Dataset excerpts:
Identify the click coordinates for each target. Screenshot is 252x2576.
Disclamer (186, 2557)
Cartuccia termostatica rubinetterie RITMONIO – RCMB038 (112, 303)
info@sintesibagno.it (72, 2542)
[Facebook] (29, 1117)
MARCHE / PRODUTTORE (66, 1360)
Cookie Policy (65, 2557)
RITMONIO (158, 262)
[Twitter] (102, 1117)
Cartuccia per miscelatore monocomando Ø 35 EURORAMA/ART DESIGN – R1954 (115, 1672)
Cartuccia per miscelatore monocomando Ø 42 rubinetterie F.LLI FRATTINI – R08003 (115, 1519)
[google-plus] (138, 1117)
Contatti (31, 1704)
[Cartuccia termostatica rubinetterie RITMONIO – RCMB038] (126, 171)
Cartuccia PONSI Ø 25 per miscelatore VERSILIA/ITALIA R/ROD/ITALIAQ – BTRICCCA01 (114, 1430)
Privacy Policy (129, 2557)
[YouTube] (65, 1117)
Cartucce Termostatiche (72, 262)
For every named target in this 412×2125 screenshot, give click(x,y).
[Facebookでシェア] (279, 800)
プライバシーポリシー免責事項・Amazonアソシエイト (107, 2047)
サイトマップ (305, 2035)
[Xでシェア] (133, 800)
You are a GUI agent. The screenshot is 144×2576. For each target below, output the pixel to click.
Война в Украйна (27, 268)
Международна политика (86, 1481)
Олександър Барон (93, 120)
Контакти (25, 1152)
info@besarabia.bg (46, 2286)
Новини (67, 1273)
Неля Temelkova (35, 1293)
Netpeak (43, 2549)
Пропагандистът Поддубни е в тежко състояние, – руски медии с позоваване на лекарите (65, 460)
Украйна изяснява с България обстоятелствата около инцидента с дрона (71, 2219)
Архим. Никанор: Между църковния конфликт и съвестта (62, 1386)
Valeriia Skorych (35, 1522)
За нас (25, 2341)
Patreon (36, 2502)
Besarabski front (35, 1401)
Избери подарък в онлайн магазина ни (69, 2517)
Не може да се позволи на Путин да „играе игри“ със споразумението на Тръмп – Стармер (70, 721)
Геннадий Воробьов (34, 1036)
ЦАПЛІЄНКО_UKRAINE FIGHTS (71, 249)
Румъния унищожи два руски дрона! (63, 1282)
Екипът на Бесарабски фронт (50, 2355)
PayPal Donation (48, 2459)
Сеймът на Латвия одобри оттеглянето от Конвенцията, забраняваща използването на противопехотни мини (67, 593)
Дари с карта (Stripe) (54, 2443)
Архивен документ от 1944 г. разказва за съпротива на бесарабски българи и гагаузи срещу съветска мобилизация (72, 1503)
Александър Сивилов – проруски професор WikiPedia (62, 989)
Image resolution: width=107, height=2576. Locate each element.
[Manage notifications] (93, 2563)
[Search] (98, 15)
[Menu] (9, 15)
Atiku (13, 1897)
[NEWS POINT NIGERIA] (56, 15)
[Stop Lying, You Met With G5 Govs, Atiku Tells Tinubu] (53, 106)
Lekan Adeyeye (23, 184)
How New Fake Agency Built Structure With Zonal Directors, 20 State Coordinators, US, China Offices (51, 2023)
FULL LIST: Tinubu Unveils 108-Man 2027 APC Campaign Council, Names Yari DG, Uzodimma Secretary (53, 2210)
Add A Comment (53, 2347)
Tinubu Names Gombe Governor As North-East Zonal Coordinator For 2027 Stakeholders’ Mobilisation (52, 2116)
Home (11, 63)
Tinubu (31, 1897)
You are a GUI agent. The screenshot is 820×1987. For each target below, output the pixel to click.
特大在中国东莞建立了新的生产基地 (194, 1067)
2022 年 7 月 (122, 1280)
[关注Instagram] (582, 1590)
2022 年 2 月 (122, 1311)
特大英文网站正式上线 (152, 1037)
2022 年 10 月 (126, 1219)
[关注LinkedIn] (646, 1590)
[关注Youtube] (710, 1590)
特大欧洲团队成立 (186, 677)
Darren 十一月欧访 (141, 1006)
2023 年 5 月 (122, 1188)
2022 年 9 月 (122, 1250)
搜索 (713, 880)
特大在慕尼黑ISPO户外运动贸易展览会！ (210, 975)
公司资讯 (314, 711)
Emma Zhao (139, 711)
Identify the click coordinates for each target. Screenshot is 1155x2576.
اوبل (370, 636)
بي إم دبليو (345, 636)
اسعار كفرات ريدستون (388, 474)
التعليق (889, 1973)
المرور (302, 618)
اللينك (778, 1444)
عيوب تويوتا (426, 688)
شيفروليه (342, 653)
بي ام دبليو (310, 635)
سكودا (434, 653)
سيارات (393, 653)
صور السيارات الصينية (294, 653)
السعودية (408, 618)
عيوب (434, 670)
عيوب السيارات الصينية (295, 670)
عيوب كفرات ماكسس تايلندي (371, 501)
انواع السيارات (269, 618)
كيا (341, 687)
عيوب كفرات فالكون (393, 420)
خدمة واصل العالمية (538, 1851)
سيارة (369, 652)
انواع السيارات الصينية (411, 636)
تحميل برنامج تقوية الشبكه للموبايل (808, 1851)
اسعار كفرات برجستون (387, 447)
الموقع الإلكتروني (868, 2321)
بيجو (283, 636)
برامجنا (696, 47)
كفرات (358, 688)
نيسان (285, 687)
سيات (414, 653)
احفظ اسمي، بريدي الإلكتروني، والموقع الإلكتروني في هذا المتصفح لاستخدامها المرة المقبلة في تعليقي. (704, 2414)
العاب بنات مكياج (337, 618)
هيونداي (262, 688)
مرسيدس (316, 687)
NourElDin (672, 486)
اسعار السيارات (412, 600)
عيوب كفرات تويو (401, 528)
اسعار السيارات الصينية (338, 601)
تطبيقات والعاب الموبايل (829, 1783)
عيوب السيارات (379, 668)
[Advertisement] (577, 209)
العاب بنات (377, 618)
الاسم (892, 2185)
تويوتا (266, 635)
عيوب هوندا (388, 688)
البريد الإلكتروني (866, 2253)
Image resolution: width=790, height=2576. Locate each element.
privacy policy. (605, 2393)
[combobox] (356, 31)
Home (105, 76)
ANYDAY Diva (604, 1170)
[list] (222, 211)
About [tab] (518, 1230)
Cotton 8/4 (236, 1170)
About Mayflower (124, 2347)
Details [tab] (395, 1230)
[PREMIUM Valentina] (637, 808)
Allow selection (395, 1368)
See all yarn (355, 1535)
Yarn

**Directions for this task**
What is asked for is an exact copy of the lines above from the one containing "التعليق (889, 1973)" through the one containing "خدمة واصل العالمية (538, 1851)", and only those.

**Response to this task**
التعليق (889, 1973)
المرور (302, 618)
اللينك (778, 1444)
عيوب تويوتا (426, 688)
شيفروليه (342, 653)
بي ام دبليو (310, 635)
سكودا (434, 653)
سيارات (393, 653)
صور السيارات الصينية (294, 653)
السعودية (408, 618)
عيوب (434, 670)
عيوب السيارات الصينية (295, 670)
عيوب كفرات ماكسس تايلندي (371, 501)
انواع السيارات (269, 618)
كيا (341, 687)
عيوب كفرات فالكون (393, 420)
خدمة واصل العالمية (538, 1851)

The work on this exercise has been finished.